The Breakdown | Explaining Southern California's economy
Business & Economy

3 reasons LA is getting crushed by rising gasoline prices

A man pumps gas into his vehicle at a gas station in Monterey Park, Los Angeles County. Gas prices have dipped somewhat, but was the run-up due to market manipulations?
A man pumps gas into his vehicle at a gas station in Monterey Park, Los Angeles County. Gas prices have dipped somewhat, but was the run-up due to market manipulations?

Los Angelenos have been suffering at the gas pump over the past week. Prices spiked by more than 50 cents, with the average cost of a gallon of regular zooming closer to $5 than $4. Following a fire at Chevron's Richmond refinery in August, L.A. drivers had already gotten used to a new normal, with gas stuck above $4. But last week, in some parts of the area, gas stations were posting prices closer to $6.

In response, Sen. Dianne Feinstein (D-CA) fired off her second letter to the Chairman of the Federal Trade Commission, insisting that the dramatic price increase couldn't be blamed on market forces — a basic imbalance of supply and demand — and was instead due to Tesoro, a major supplier of California's unique blend of gas, getting caught in a "short squeeze" that placed the company at the mercy of traders who were more than willing to use a 97-cent-per-gallon hike in the wholesale gas market to victimize consumers.

In her letter, she cited a Reuters report that didn't allege market manipulation so much as an awareness that Tesoro didn't have enough fuel available to meet supply and had to go to the "spot" market, where those who had enough California-grade gas could name their price.

Feinstein also called for an investigation in the aftermath of the Richmond fire.

Oil analyst Gregg Laskoski of, however, said that he "hasn't seen anything that would place the blame on Tesoro." So why exactly is gas costing so much in Los Angeles these days?

Problems with the refinery system. All the bad stuff that could happen with refineries in California basically did. First there was the Richmond fire. Then last week, the heat wave in the Southern California region took the power offline at an Exxon refinery in Torrance. There was an oil pipeline failure that happened at the same time two Phillips 66 refineries were going offline for maintenance. And, as if that wasn't enough, all the state's refineries have been in the process of preparing for a switch from brewing up summer-blend gas to winter-blend gas. 

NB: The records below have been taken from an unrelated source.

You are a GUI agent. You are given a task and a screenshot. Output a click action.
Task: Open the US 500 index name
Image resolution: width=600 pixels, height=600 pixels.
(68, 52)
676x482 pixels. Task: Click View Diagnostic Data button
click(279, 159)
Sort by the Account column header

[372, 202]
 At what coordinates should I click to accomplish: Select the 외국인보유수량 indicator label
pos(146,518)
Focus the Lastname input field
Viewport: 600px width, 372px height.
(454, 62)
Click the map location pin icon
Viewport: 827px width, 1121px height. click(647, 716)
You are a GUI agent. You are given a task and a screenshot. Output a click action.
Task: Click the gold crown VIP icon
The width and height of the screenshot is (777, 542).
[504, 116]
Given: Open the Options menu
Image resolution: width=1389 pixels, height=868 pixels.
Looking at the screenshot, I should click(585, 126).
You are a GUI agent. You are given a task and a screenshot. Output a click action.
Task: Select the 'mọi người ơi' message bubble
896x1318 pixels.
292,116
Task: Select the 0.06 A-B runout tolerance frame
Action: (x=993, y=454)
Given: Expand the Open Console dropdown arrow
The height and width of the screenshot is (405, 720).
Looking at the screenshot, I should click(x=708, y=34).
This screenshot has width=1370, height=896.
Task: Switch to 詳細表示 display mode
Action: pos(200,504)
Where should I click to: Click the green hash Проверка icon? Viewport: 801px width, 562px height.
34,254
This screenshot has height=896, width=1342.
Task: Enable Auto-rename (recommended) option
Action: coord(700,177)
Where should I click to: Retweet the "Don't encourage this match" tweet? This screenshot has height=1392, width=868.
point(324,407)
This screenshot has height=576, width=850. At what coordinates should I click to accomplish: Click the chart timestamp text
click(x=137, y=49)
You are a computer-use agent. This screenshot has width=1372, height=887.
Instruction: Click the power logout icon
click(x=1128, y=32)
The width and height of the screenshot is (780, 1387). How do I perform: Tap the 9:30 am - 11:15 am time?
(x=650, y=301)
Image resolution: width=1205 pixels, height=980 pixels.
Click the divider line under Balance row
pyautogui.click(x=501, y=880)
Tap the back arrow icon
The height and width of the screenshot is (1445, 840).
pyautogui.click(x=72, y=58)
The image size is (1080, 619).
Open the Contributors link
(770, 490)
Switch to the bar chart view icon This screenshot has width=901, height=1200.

California is a gas island. California runs on its own special cuvée of petrol, called CARBOB. The only refineries that produce this blend are located in the state. So, if problems occur, it is effectively impossible to import gas from neighboring regions. So with four refineries either at partial capacity or out of action, "there was tremendous pressure on the consumer," said Laskoski. The good news is that the worst is probably over. Laskoski expects us to see some relief, and average gas prices in L.A. have started to fall.

The switch from summer to winter blend happened on — not ahead of — schedule. California Gov. Jerry Brown called for a faster switch, which normally occurs around October 30. In retrospect, given the loss of capacity at the Richmond refinery, it would have made sense to move to the winter blend earlier this year. As it stands, the accelerated switch "will be a welcome change for refineries," according to Laskoski. The winter blend is cheaper to produce and will enable a further reduction in prices — although Laskoski's colleague, Patrick DeHann, told me that $4-plus gas is likely to persist in L.A. through Christmas.

Given all this turmoil in the California gasoline market, wouldn't it have made sense to suspend the rules that govern the type of gas we can burn, if only for a brief period of time?

"There was more than enough justification to bring in non-CARBOB gas," Laskoski said. "Some markets saw prices well over $5."